(Material for this task Opens)

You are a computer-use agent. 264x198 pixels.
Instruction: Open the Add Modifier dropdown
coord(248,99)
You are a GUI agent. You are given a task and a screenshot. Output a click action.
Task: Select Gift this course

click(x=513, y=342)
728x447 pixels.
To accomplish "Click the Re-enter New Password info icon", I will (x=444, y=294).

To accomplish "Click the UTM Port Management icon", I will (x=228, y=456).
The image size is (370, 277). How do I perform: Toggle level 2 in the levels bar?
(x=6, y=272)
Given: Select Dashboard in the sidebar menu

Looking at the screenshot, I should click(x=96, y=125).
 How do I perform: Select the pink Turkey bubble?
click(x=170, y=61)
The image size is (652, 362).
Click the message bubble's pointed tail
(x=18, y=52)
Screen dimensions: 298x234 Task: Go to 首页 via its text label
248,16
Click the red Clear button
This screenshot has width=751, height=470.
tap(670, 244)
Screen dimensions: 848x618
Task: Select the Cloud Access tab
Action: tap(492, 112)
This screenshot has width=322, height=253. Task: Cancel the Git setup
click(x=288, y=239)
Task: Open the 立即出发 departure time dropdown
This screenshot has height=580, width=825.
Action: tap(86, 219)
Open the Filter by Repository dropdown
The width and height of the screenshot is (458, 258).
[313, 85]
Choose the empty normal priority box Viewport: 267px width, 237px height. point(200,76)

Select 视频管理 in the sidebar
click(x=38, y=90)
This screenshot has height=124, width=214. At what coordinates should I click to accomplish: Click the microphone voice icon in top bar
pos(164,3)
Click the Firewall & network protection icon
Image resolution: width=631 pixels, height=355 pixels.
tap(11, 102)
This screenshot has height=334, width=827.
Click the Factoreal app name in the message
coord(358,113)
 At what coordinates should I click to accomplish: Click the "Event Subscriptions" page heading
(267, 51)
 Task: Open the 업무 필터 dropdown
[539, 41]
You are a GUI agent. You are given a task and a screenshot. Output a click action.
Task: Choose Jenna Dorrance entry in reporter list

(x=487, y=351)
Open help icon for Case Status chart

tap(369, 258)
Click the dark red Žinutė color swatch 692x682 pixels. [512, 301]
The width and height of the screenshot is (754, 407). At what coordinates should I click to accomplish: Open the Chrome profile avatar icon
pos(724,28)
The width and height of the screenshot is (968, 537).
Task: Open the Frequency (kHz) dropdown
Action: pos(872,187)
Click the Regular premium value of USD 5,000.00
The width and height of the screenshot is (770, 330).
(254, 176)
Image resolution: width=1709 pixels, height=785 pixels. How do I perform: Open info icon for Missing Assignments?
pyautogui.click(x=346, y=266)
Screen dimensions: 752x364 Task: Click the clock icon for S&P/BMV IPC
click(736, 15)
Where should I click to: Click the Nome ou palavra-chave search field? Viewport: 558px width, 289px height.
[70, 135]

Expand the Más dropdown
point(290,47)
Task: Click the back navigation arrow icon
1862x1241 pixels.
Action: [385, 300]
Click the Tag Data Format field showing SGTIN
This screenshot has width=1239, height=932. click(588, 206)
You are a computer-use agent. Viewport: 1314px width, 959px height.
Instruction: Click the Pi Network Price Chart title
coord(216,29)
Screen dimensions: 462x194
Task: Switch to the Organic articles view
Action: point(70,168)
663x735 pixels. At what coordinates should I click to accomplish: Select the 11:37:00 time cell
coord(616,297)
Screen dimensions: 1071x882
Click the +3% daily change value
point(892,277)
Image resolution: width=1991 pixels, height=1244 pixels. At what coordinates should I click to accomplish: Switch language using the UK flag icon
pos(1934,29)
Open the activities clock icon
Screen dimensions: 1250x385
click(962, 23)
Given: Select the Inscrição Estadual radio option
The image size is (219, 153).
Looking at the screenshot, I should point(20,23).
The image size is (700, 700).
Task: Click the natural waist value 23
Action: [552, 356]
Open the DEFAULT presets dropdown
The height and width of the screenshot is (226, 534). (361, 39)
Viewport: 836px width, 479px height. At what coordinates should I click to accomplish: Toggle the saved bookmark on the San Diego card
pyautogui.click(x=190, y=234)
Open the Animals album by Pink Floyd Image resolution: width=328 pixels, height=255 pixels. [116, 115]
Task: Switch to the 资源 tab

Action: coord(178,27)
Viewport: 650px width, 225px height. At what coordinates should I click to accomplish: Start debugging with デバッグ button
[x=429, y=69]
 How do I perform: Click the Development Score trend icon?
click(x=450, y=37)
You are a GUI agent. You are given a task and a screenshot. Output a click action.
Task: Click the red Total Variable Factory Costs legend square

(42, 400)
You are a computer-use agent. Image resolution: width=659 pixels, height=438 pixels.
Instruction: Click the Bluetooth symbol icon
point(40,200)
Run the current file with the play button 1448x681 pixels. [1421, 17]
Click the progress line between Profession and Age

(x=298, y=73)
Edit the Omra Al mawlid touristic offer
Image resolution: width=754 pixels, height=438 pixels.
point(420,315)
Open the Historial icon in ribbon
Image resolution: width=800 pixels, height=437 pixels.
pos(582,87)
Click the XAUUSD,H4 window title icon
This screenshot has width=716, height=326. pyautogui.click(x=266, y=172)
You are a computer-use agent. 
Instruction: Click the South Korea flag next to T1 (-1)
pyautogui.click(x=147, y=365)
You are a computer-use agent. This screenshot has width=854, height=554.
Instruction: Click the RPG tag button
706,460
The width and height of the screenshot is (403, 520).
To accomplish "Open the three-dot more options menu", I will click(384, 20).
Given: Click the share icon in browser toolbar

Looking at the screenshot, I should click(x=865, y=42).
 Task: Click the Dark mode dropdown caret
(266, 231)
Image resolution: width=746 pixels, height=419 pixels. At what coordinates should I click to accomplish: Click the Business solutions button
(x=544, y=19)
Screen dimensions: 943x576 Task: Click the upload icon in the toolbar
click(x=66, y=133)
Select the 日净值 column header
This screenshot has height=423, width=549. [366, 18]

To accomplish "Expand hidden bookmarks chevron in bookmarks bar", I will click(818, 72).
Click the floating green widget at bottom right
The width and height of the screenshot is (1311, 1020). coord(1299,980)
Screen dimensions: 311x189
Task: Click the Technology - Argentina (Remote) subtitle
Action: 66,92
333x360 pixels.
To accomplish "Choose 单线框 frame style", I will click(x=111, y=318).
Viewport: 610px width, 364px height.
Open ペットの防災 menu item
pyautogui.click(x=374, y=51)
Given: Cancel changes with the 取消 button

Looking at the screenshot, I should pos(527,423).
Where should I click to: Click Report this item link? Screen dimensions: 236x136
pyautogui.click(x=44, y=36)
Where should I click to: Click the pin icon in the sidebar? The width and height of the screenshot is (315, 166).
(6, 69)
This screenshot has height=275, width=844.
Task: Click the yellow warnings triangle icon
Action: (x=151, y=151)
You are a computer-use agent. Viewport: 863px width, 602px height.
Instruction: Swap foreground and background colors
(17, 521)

(Material for this task Closes)

_Exercise details_
If a line in the records above contains the word "agent", copy it.

_Answer space_
You are a computer-use agent. 264x198 pixels.
You are a GUI agent. You are given a task and a screenshot. Output a click action.
You are a GUI agent. You are given a task and a screenshot. Output a click action.
You are a computer-use agent. Viewport: 1314px width, 959px height.
You are a GUI agent. You are given a task and a screenshot. Output a click action.
You are a computer-use agent. Image resolution: width=659 pixels, height=438 pixels.
You are a computer-use agent. 
You are a computer-use agent. This screenshot has width=854, height=554.
You are a computer-use agent. Viewport: 863px width, 602px height.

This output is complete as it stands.